Study: Complications up after Ohio’s abortion law
Risks surged after doctors forced to use FDA protocol
Women seeking medical abortions in Ohio experienced a higher rate of complications after the state implemented a law that put new restrictions on doctors who performed the procedure, according to a study published this week.
The law, which took effect in 2011, requires abortion providers to adhere to specific guidelines from the U.S. Food and Drug Administration when giving patients a combination of two drugs, mifepristone and misoprostol. The drugs have been shown to terminate early pregnancies safely and effectively.
The FDA protocol was set in 2000, with specific dosages of mifepristone and misoprostol. Within a few years, however, doctors realized that using a lower dose of mifepristone and a higher dose of misoprostol produced better outcomes for their patients.

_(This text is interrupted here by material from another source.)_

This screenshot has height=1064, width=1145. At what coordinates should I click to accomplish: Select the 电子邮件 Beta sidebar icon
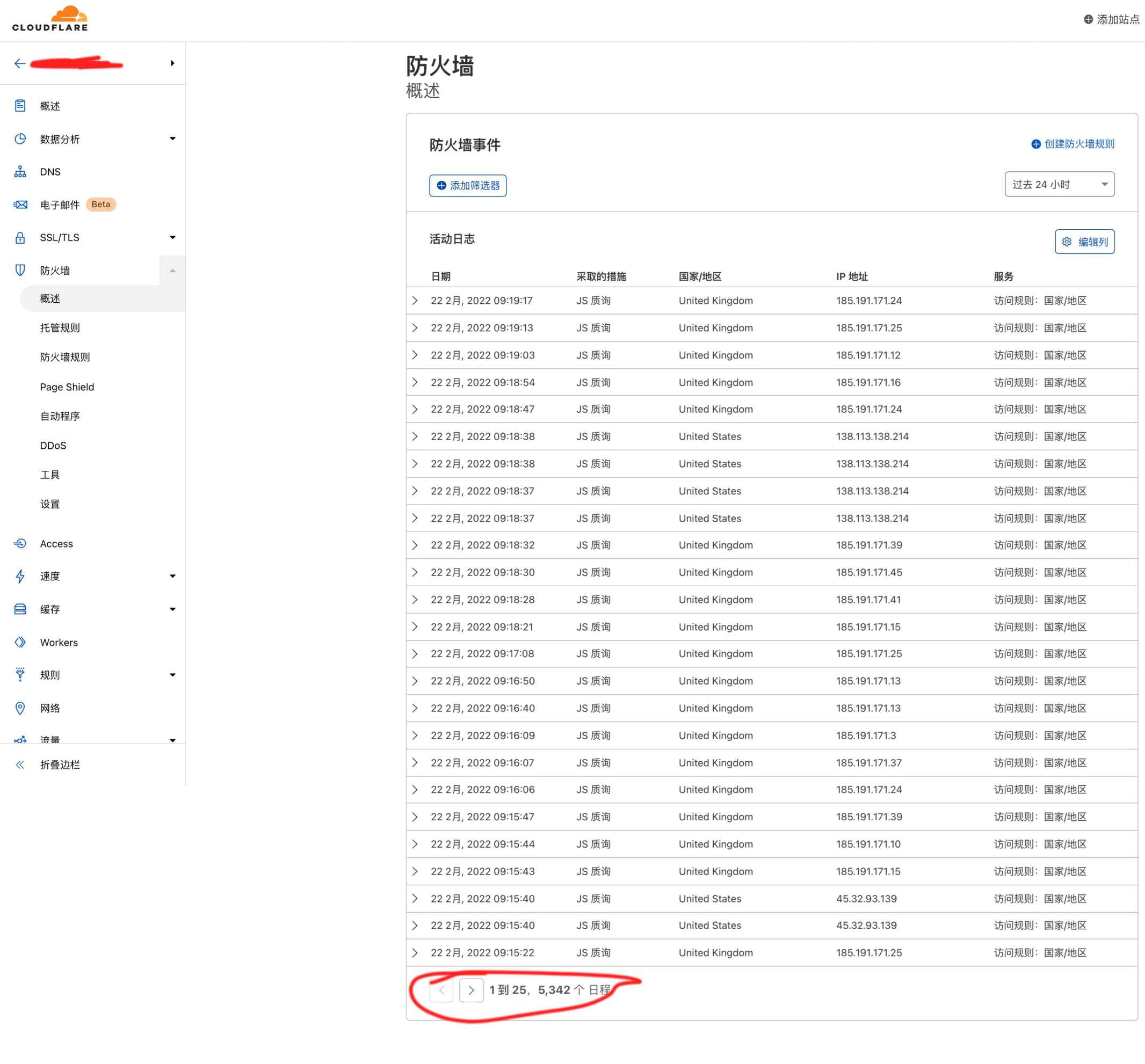(x=20, y=205)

The World Health Organization, the American Congress of Obstetricians and Gynecologists and the National Abortion Federation found shortcomings with the FDA’s protocol soon after it was issued, and began recommending changes as early as 2003. Health care providers throughout the U.S. followed their lead and prescribed the drugs according to the latest medical research rather than the dosages on the drug’s label.
The practice of prescribing drugs for use “off label” is both legal and commonplace. By one estimate, 21 percent of all U.S. prescriptions are intended for offlabel use.
Before Ohio’s law went into effect, doctors in the state were able to decide what doses of the drugs were most effective based on the latest research and best practices. Afterward, doctors lost that flexibility and were forced to follow the FDA’s outdated protocol.
To see what effect that had on patients, researchers examined the medical records of 2,783 women who had medication abortions at one of four clinics in Ohio between 2010 and 2014. The researchers found that women were nearly three times more likely to require additional intervention after the law was implemented than they were before.
Before 2011, doctors had to provide some kind of additional care in 4.9 percent of cases. Usually, this meant administering an additional dose of misoprostol or using suction to remove the fetus from the uterus. After the law was enforced, measures like these were required in 14.3 percent of cases, according to the study.